--- ENTRIES PROVIDED ---
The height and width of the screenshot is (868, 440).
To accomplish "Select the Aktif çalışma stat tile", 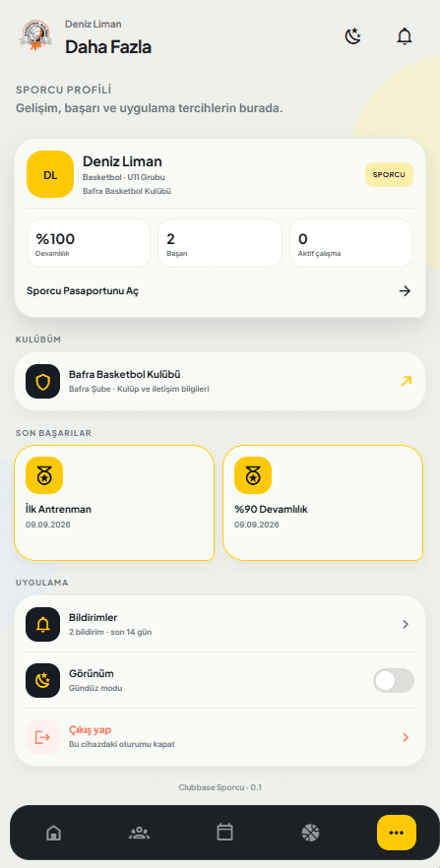I will [x=351, y=243].
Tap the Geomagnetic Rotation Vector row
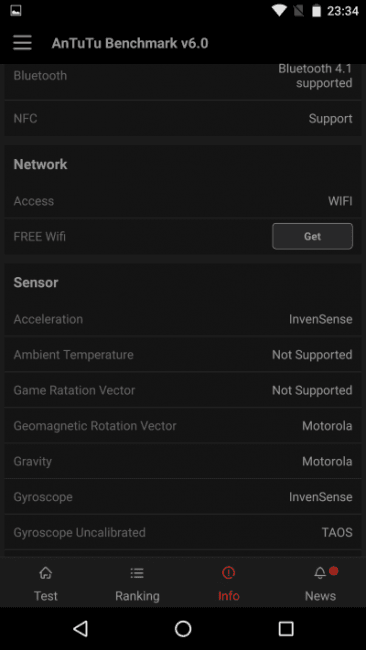Image resolution: width=366 pixels, height=650 pixels. coord(183,426)
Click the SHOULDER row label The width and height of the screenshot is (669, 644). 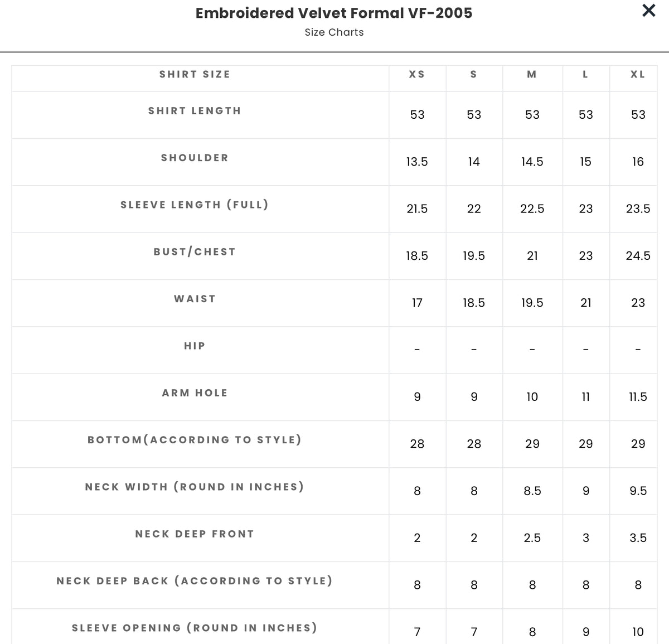pyautogui.click(x=195, y=158)
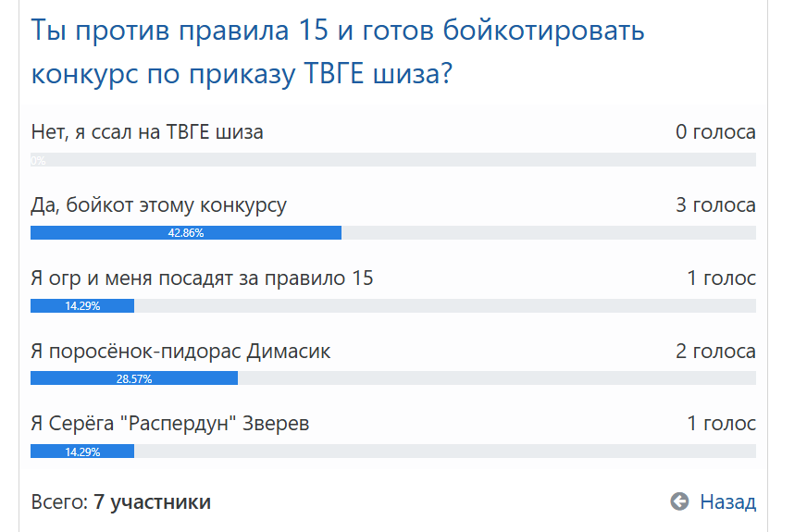Select the option Нет, я ссал на ТВГЕ шиза
The width and height of the screenshot is (807, 532).
click(x=147, y=132)
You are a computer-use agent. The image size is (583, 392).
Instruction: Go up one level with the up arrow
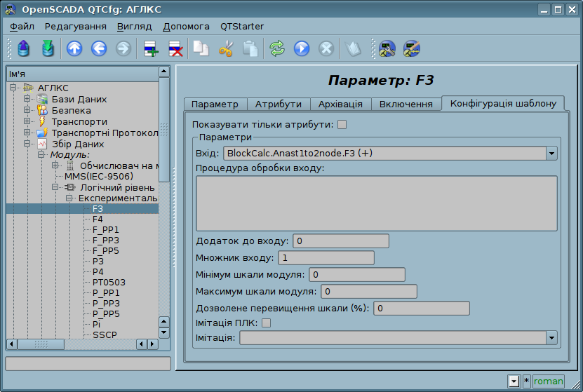pos(74,48)
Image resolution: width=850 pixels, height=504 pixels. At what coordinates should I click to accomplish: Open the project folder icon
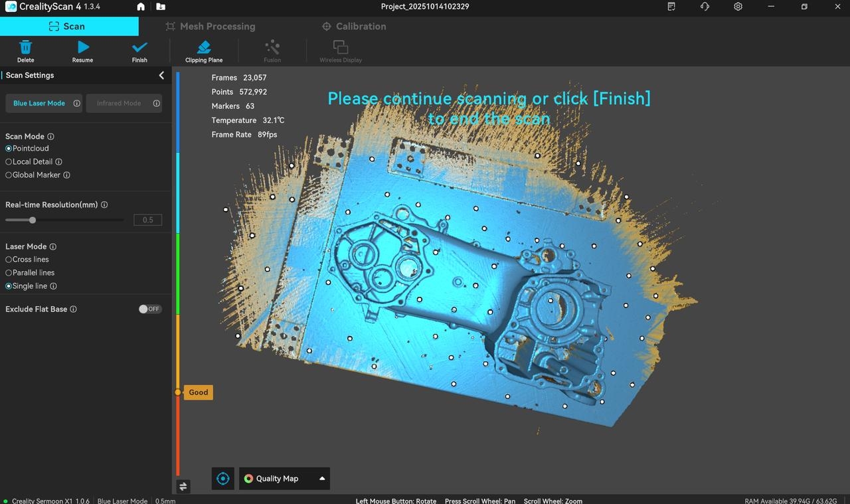coord(161,7)

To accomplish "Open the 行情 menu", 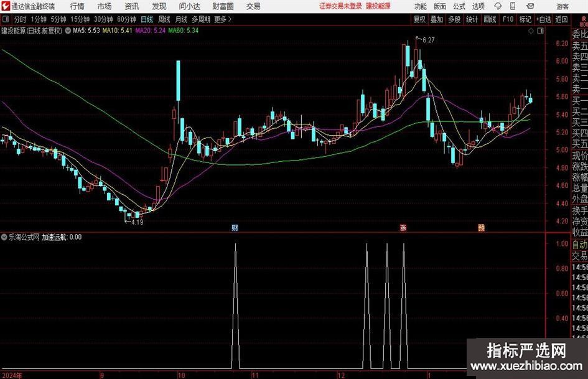I will pos(77,6).
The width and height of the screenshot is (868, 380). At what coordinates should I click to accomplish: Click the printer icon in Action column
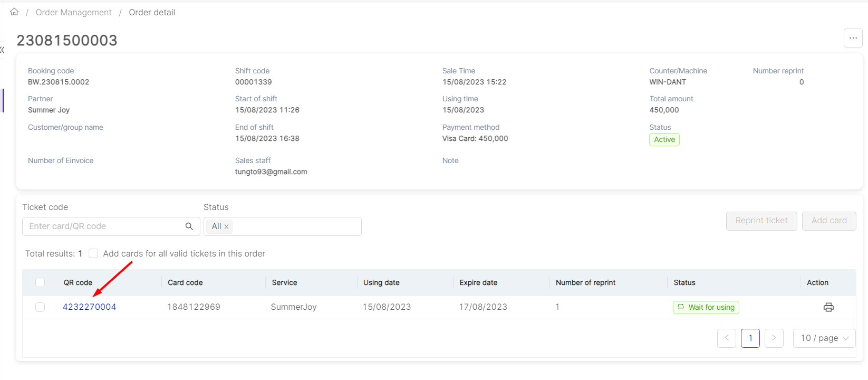[828, 307]
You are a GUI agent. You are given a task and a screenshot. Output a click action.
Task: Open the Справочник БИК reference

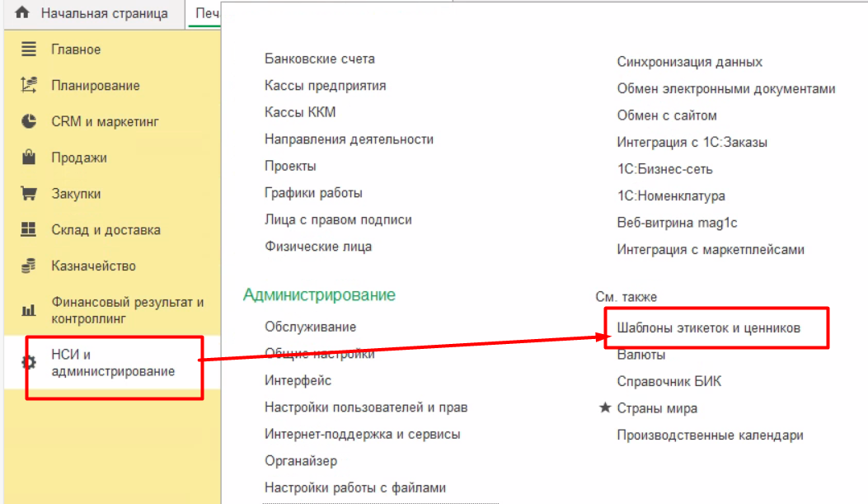click(669, 382)
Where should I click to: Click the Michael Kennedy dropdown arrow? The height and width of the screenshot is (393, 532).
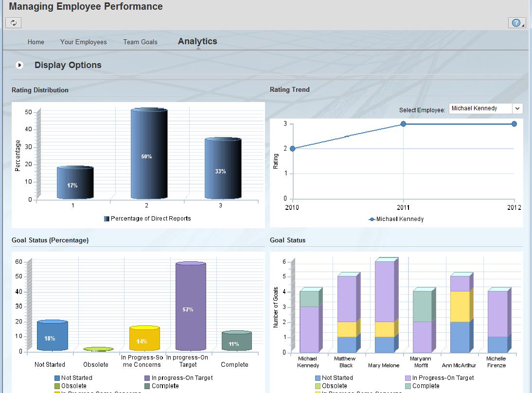coord(517,109)
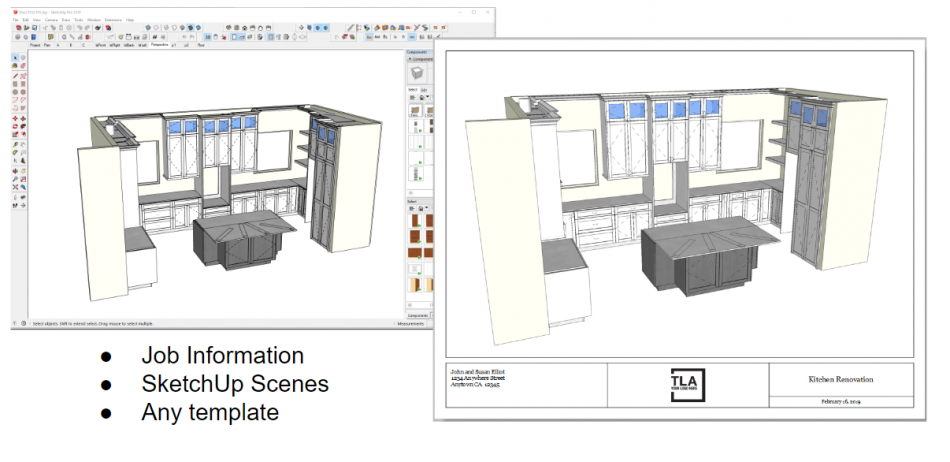This screenshot has width=950, height=462.
Task: Open the Extensions menu
Action: [115, 19]
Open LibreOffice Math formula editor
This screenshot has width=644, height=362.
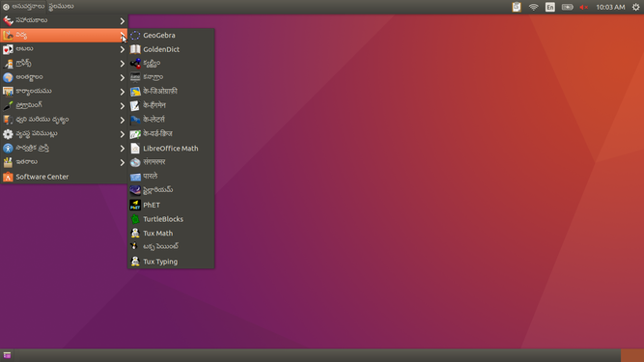[x=171, y=148]
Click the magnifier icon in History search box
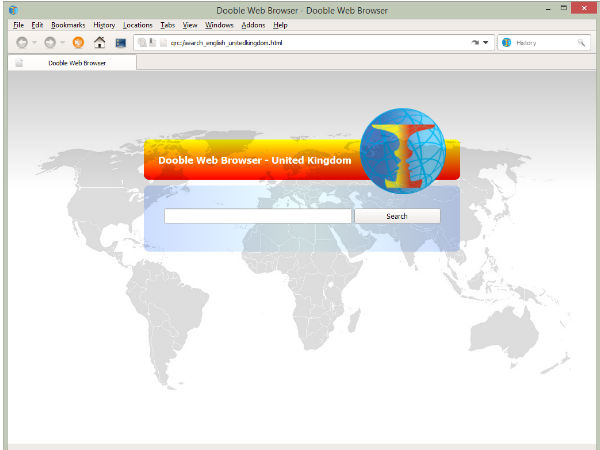Viewport: 600px width, 450px height. coord(582,43)
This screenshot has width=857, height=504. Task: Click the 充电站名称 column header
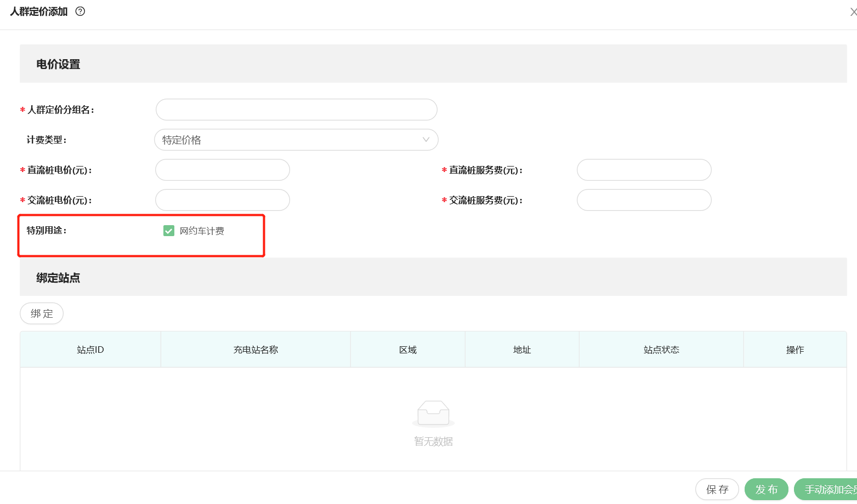tap(256, 350)
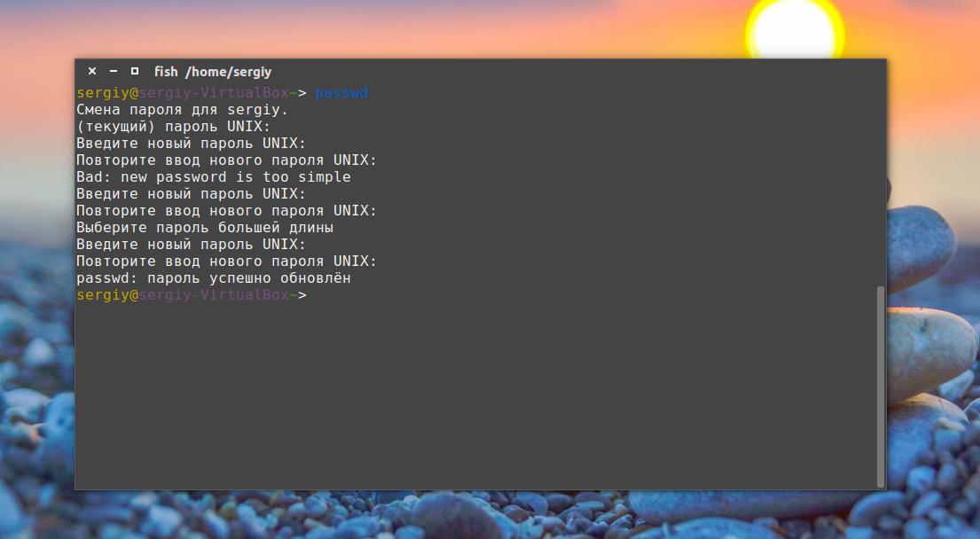Click the Введите новый пароль UNIX prompt line

point(191,143)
---
WHAT THE EXERCISE ASKS -> State how many lines contain the word "agent" across the listing, and give no other text.

WRITTEN SOLUTION -> 2